General elections, due to take place in August this year have also been cancelled due to the pandemic. However, in order for parliamentary elections to go ahead at all, a national census (postponed once in 2017 and again this year) is badly needed.
The need for unity
Moving from an authoritarian government to democracy, which has never existed in Ethiopia, was never going to be easy or take place overnight. Many challenges are involved in such a transition and mistakes are inevitable. It is crucial, though, that the Government does not dilute reforms and revert to suppressive methods. For change to be lasting, developments need to be gradual and have broad consensus: this requires that everyone who wishes to contribute to the debate, is able to do so.
There have been changes within civil society including the Ethiopian Human Rights Commission (EHRC), the media and the judiciary but they are still not seen to be free of government influence. Fully independent transparent institutions (particularly the EHRC) that are trusted should be quickly established; institutions that are capable of dealing with community grievances impartially and effectively, and thereby reducing the risk of escalation. The government needs to reinstate law and order where it has broken down, this is crucial, and, as HRW say, “perpetrators of violence need to be charged in accordance with Ethiopian law.” Importantly this must include members of the security forces, who have acted with impunity for far too long; anyone breaking the law must face justice.

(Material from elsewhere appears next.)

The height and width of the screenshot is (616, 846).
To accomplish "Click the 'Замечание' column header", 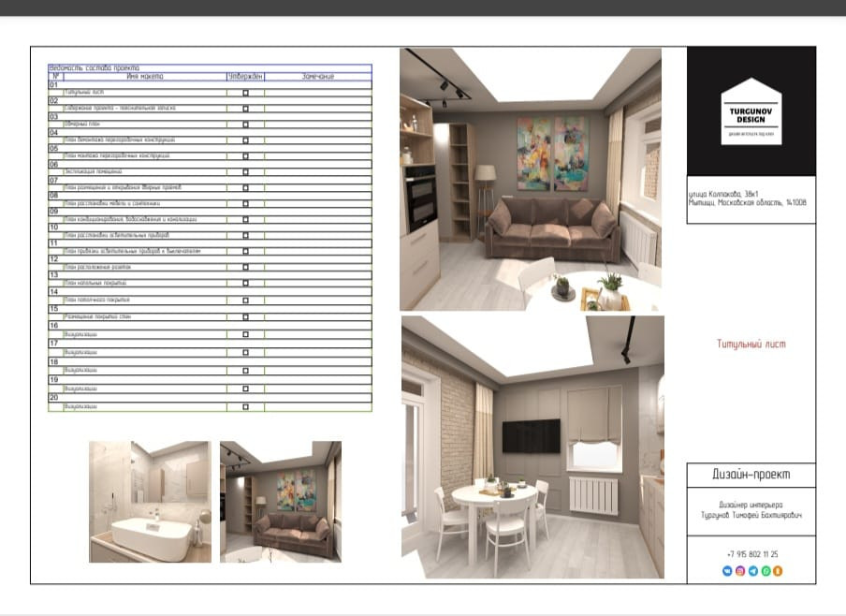I will click(318, 77).
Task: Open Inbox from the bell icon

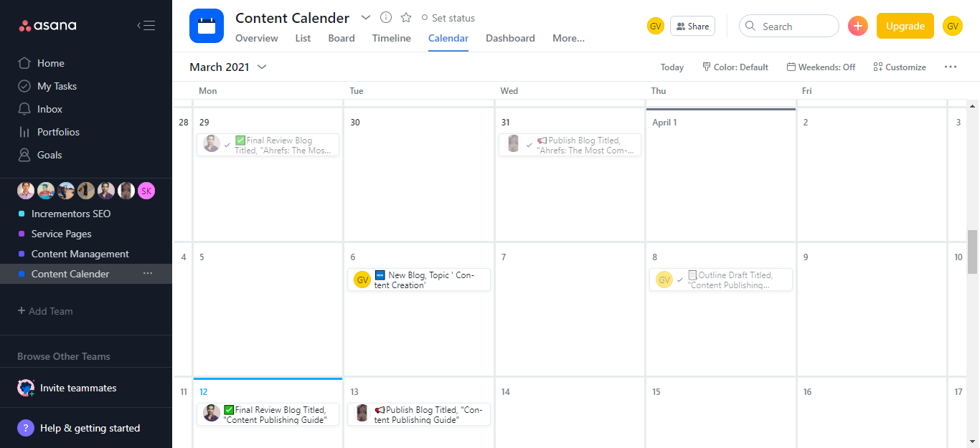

Ethnically based identity is currently a powerful divisive force in the country; this need not be the case. Ethnic diversity should be seen as a positive factor, with each group being respected and encouraged to add their distinct tone and color to the overall life of the nation, thereby enriching the culture for all. Diversity in unity should be the aim. Historical injustices and grievances need to be acknowledged, and, in an atmosphere of forgiveness and tolerance, community healing allowed to take place.
Political parties aligned along ethnic lines, intensifies existing divisions; political groups need to evolve that are free from any specific ethnic association. This would negate the suspicion of community bias and build trust. Despite the recent upheavals, the opportunity for lasting change persists in this wonderful country. Unwavering commitment to human rights, social justice and national unity, should be the government’s driving goals; the Ethiopian people deserve no less.